Rookie of the Week: Jalen Williams, SF, Oklahoma City
(Note: This section won’t necessarily profile the best rookie of the week. Just the one I’ve been watching.)
After a slow start due to an early eye injury, Jalen Williams has steadily gained traction in Oklahoma City, playing at least 25 minutes in six of the last seven Thunder games and scoring double-figures in all six.
The 12th pick in the draft, Williams’ efficiency stats are his most notable contribution. He’s shooting 57.9 percent on 2s and averaging nearly two assists for every turnover — not a big shock given that he played point guard in college. Williams has been good enough that his true shooting percentage remains solid (57.9 percent) despite his inability to get going from 3 (he’s just 11-for-39 on the season).

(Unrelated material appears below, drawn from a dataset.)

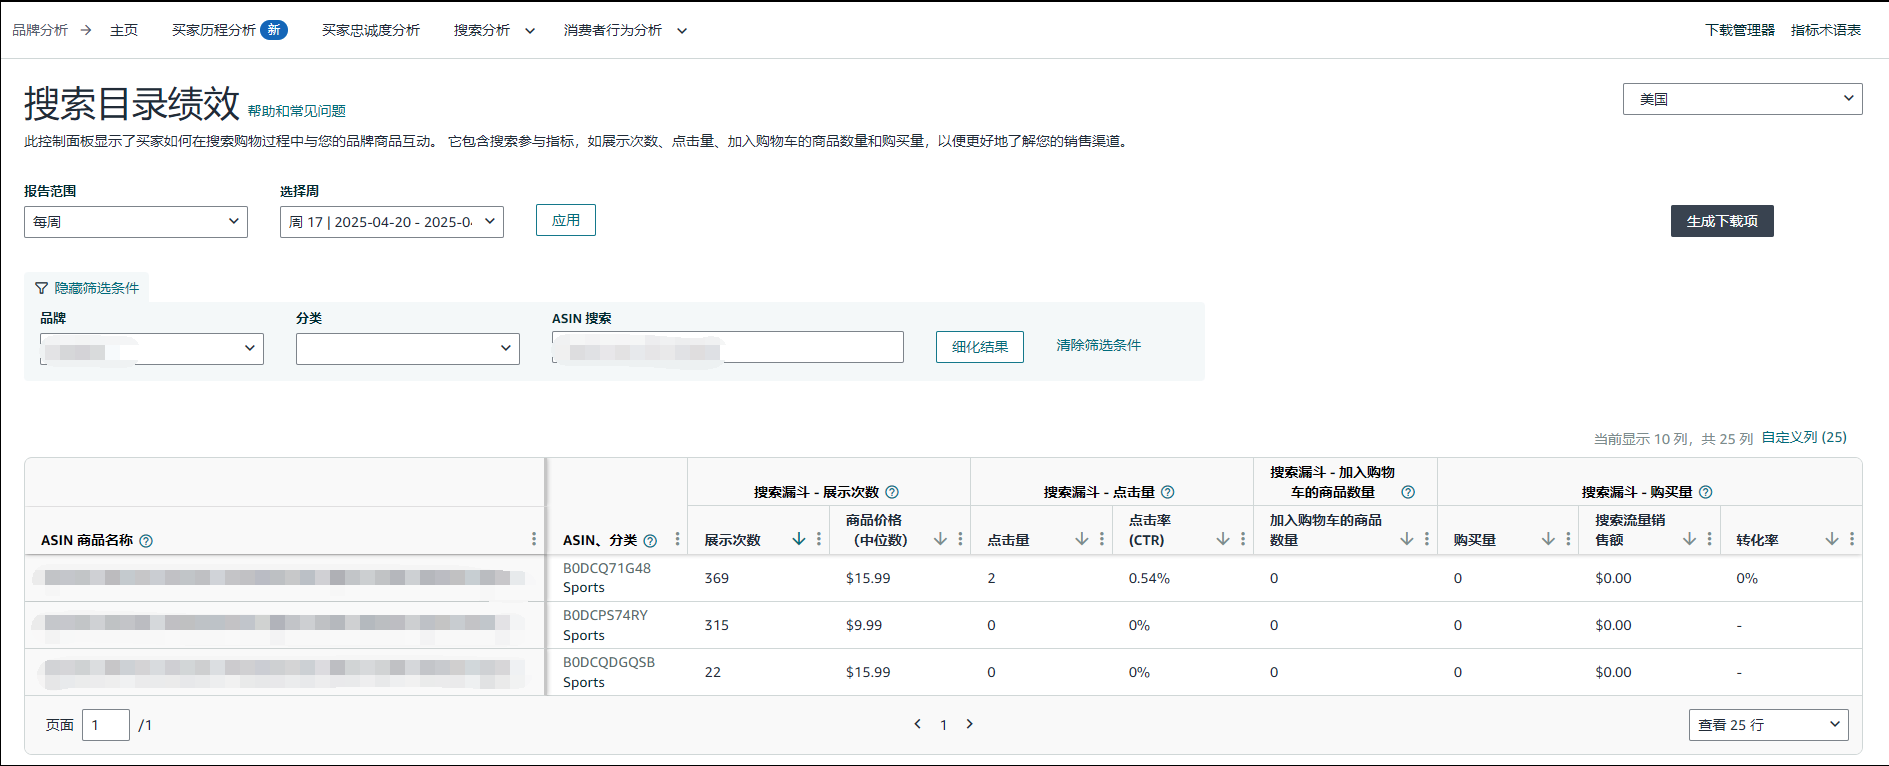This screenshot has height=766, width=1889.
Task: Click info icon next to ASIN 商品名称
Action: [x=146, y=541]

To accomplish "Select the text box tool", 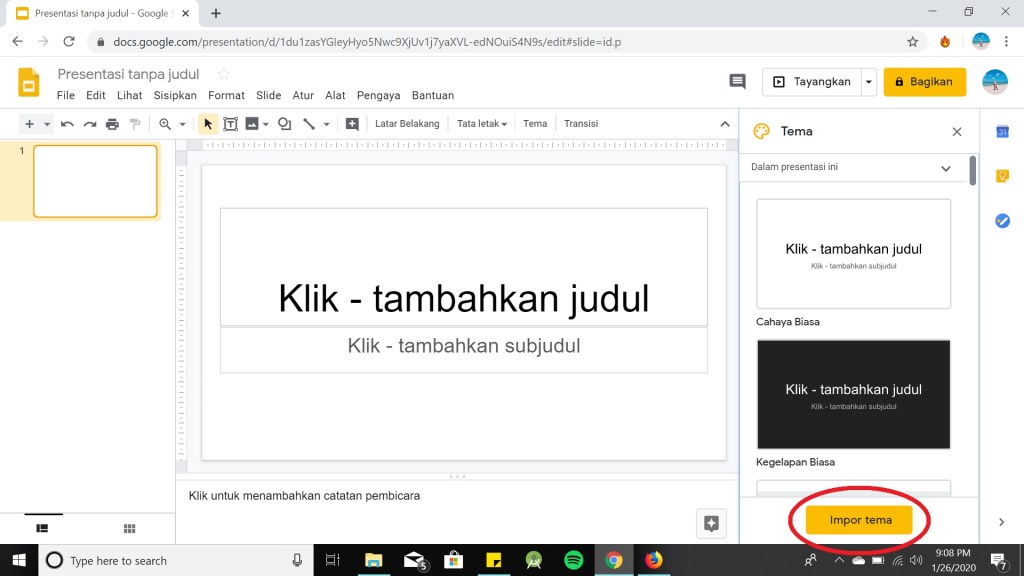I will (x=230, y=124).
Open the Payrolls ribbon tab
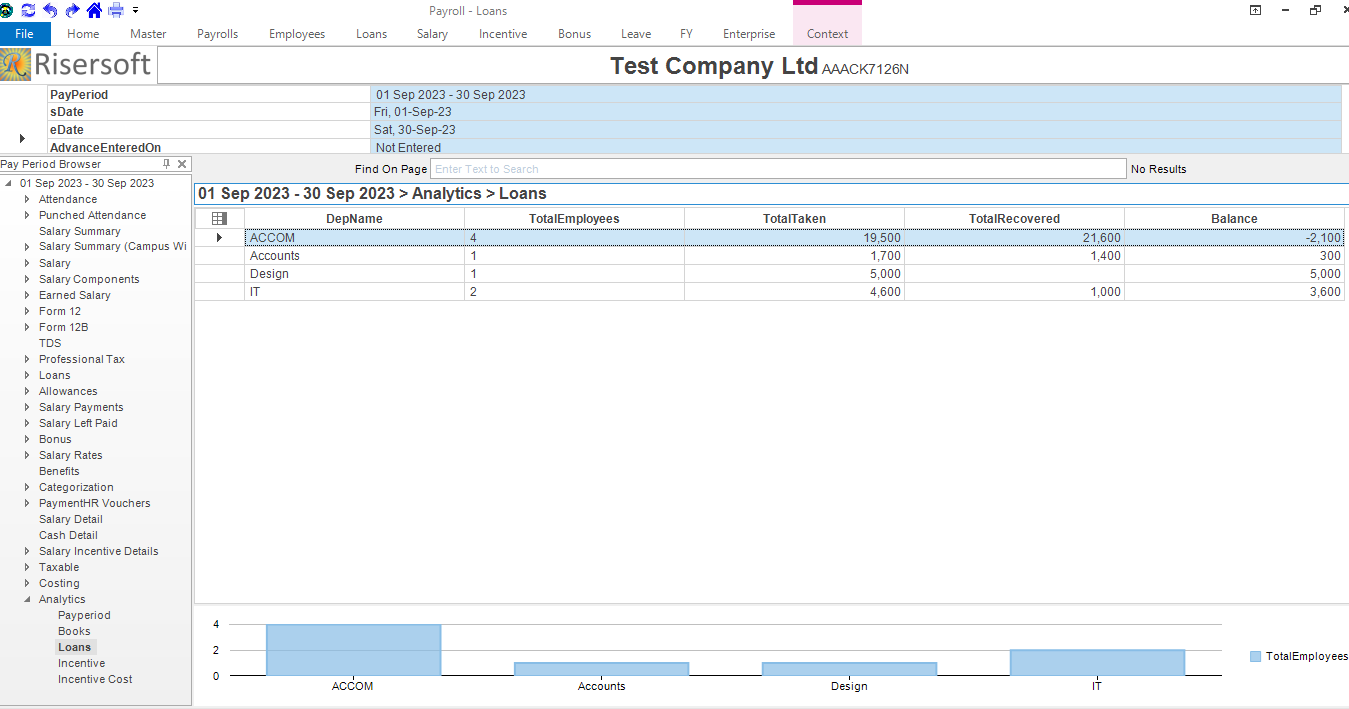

Williams is capable of some pretty sweet one-handed finishes when he gets a head of steam downhill to the rim, and this is the foundation of hope for him emerging as a higher-level shot creator at some point. Here’s one example with each hand:
Williams still operates as a fairly low-usage offensive player right now, a tertiary weapon next to Josh Giddey and Shai Gilgeous-Alexander. Even Tre Mann gets more time with the rock. He’ll have to develop more wiggle on the ball to complement his straight-line bursts and obviously get his 3s to go down.

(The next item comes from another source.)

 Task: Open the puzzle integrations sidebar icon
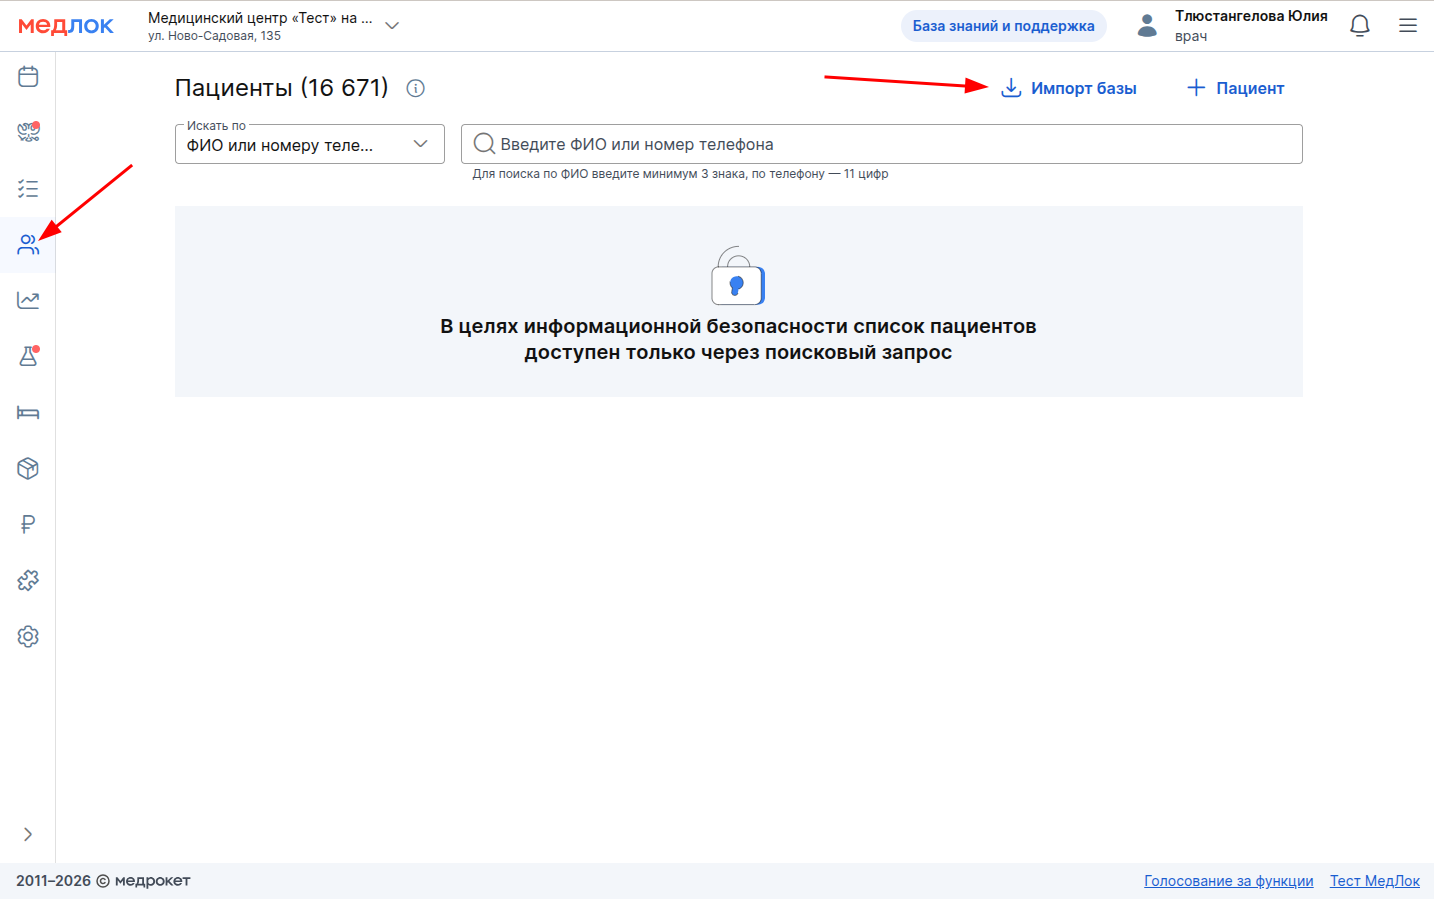click(28, 580)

Williams has the size and athleticism to be a plus defender, but he’s still figuring things out on that end. He had four steals in his first extended pro action but hasn’t profiled as a disruptive defender since, and the data with him on the floor is getting a bit concerning. While his weaknesses don’t seem overwhelming, Williams has played 16 NBA games so far and has failed to have a positive plus-minus in 15 of them. That can’t last.
The Thunder are outscored by 14.5 points per 100 possessions with him on the court and win by 8.5 points per 100 when he’s off. Yikes. Yes, this is colinear with two other regulars (Josh Giddey and Aleksej Pokuševski) who often share the court with Williams and have on-off numbers that are nearly as bad. And yes, it’s partly driven by 3-point noise. That said, a differential this large is significant enough to raise some red flags.
Even if the poor on-off numbers keep up all season, Williams wouldn’t be the first rookie to post awful plus-minus numbers; a lot of them still turn out to be valuable players. He’s already established himself as a playable rotation fixture — a lot of players in his range in the draft can’t say that yet — and has some clear pathways to being a plus wing player for the long term.